_SET PROBLEM_
Can you write out all the records below again, swapping "toggle" for "switch" and changing nothing else? Leave the pictures out of your answer.
== EXTRACTED MATERIAL ==
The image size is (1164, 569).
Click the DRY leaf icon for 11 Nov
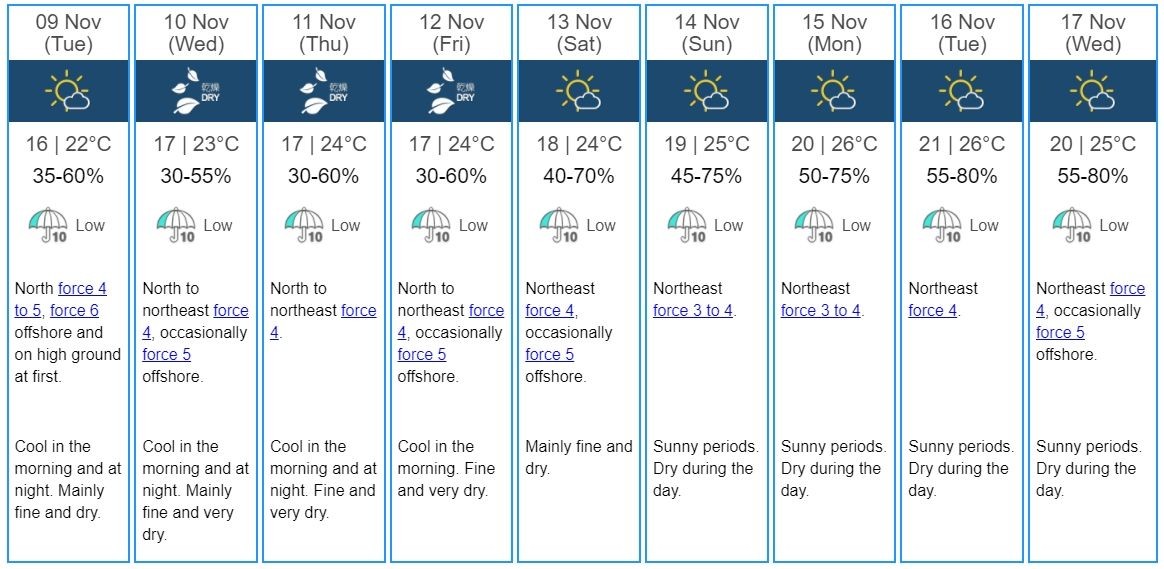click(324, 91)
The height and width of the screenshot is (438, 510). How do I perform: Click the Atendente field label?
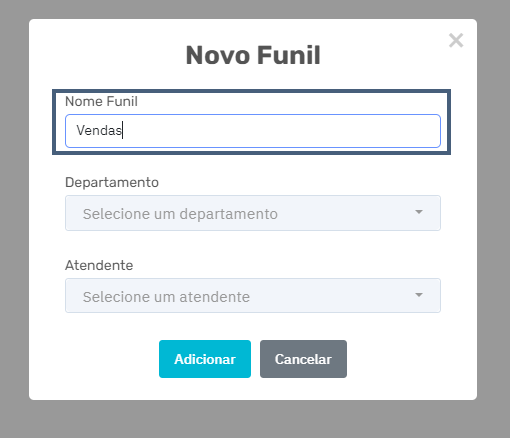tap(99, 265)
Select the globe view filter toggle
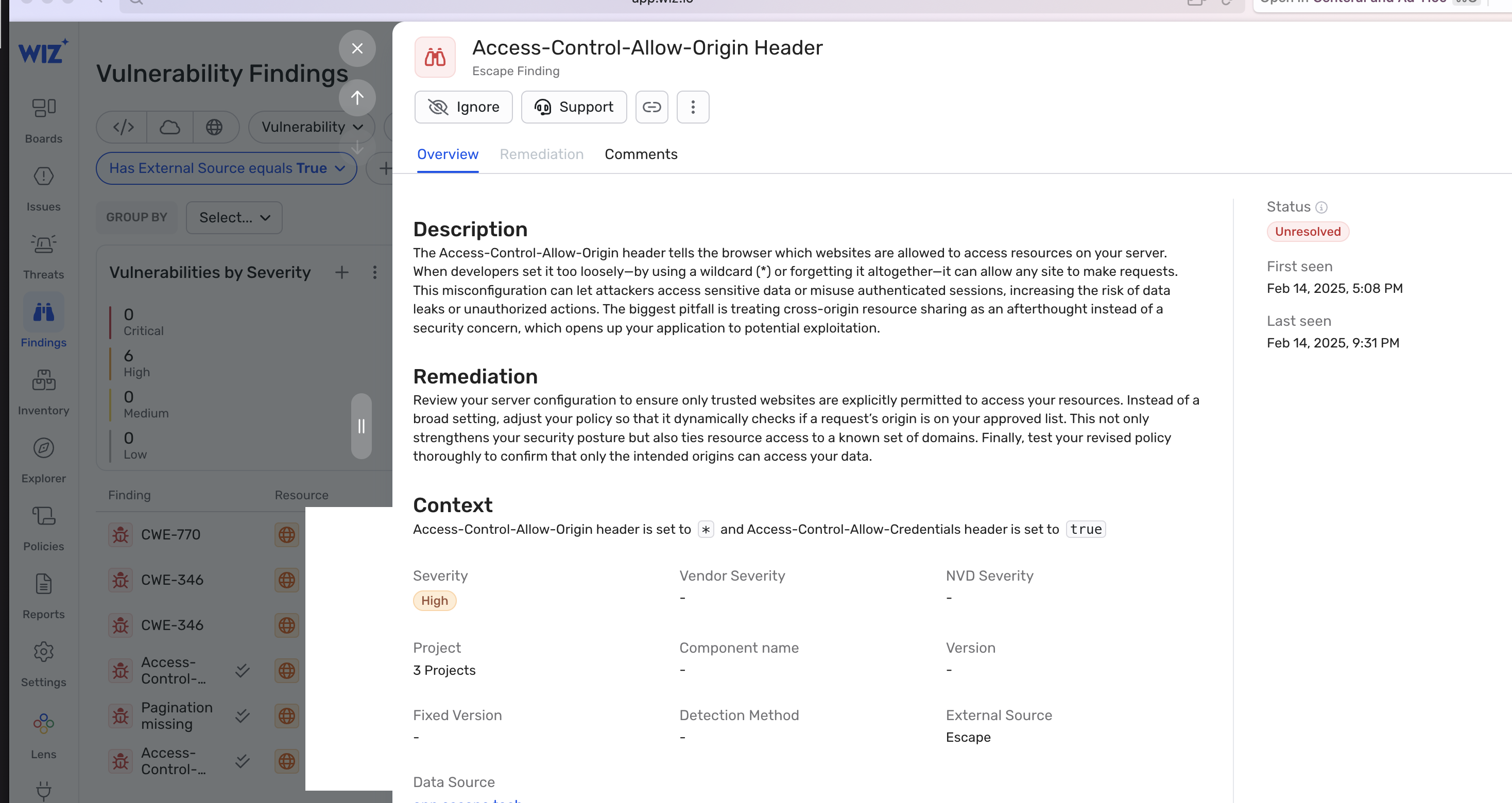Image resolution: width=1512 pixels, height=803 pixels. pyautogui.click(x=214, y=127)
===
_EXPECTED ANSWER_
The image size is (1164, 569).
Click the DRY leaf icon for 11 Nov
click(324, 91)
The height and width of the screenshot is (438, 510). How do I perform: Click the Atendente field label?
tap(99, 265)
Select the globe view filter switch
Image resolution: width=1512 pixels, height=803 pixels. pyautogui.click(x=214, y=127)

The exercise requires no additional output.